Come l’ex calciatore Mauro Bellugi e il divo hollywoodiano Nick Cordero, anche il noto cantante degli anni sessanta Renato Di Giandomenico (in arte Renato Doney), padre del critico d’arte Marco Eugenio Di Giandomenico, viene a mancare a causa del Covid a 87 anni, dopo l’amputazione della gamba sinistra e cinque mesi di sofferenze terapeutiche.
Renato Doney, vincitore nel 1956 e nel 1957 del premio come migliore cantante dell’anno della RAI Radiotelevisione Italiana conferito dall’allora Presidente della Repubblica Giovanni Gronchi, è protagonista fino al 1964 (anno del suo incontro con Olga Maria Vitocco che sposa nel 1965, uscendo per sempre dalla scena pubblica) della dolce vita romana, insieme ad artisti del calibro di Tony Renis, Franco e Giorgio Bracardi, Fred Bongusto, Nicola Arigliano e tanti altri.

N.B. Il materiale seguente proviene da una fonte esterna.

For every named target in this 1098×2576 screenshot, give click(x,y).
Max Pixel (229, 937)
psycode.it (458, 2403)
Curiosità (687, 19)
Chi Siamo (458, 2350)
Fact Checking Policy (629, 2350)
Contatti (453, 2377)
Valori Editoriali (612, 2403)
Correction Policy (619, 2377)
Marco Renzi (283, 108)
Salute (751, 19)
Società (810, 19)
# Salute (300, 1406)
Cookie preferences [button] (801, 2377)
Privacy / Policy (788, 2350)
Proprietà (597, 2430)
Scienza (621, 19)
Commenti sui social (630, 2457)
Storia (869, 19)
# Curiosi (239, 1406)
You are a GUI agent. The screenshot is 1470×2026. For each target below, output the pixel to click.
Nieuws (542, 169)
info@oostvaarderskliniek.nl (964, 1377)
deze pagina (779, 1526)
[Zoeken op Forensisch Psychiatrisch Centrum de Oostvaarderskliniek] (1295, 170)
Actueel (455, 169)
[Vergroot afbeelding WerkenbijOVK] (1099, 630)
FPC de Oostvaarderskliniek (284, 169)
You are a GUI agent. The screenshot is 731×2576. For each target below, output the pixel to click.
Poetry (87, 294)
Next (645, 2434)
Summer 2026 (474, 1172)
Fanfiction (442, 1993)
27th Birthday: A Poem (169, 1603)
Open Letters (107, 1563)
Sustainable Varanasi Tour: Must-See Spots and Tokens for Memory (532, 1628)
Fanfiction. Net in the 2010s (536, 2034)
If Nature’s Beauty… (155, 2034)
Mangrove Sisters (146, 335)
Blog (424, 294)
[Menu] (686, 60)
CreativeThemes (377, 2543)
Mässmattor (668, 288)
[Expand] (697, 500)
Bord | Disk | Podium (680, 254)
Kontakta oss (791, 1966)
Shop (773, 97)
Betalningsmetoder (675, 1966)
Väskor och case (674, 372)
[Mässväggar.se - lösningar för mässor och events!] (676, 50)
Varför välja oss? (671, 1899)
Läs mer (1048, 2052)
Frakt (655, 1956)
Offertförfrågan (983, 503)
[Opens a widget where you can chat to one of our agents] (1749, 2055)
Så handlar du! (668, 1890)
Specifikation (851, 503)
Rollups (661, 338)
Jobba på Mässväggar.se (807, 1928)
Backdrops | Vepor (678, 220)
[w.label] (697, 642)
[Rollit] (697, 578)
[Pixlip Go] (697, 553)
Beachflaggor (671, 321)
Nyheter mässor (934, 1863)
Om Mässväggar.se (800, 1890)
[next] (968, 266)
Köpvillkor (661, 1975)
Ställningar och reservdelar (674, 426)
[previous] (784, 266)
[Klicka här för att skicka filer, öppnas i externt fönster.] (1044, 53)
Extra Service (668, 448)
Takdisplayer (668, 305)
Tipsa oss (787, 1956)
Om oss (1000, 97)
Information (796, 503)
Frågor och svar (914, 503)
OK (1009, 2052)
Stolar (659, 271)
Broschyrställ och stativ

Dopo la scomparsa dell’amata moglie Olga Maria nel 2012 a causa di un male incurabile, Renato Doney, nel 2016, è tornato in grande stile sulla scena al teatro La Triennale di Milano con la Civica Jazz Band diretta da Enrico Intra, in uno spettacolo dal titolo “Pensando ai Blues Brothers, da Count Basie a James Brown”, ideato da Roberto Favaro e da Marco Eugenio Di Giandomenico, nell’occasione e in overture del Musical Blues Brothers, diretto da Chiara Noschese. Dopo mezzo secolo, il raffinato vocalist Renato Doney ha eseguito alcuni pezzi classici, con una linea vocale intatta, un mix tra Tony Bennett e Frank Sinatra, con toni quasi confidenziali, a mo’ di un crooner della migliore tradizione statunitense.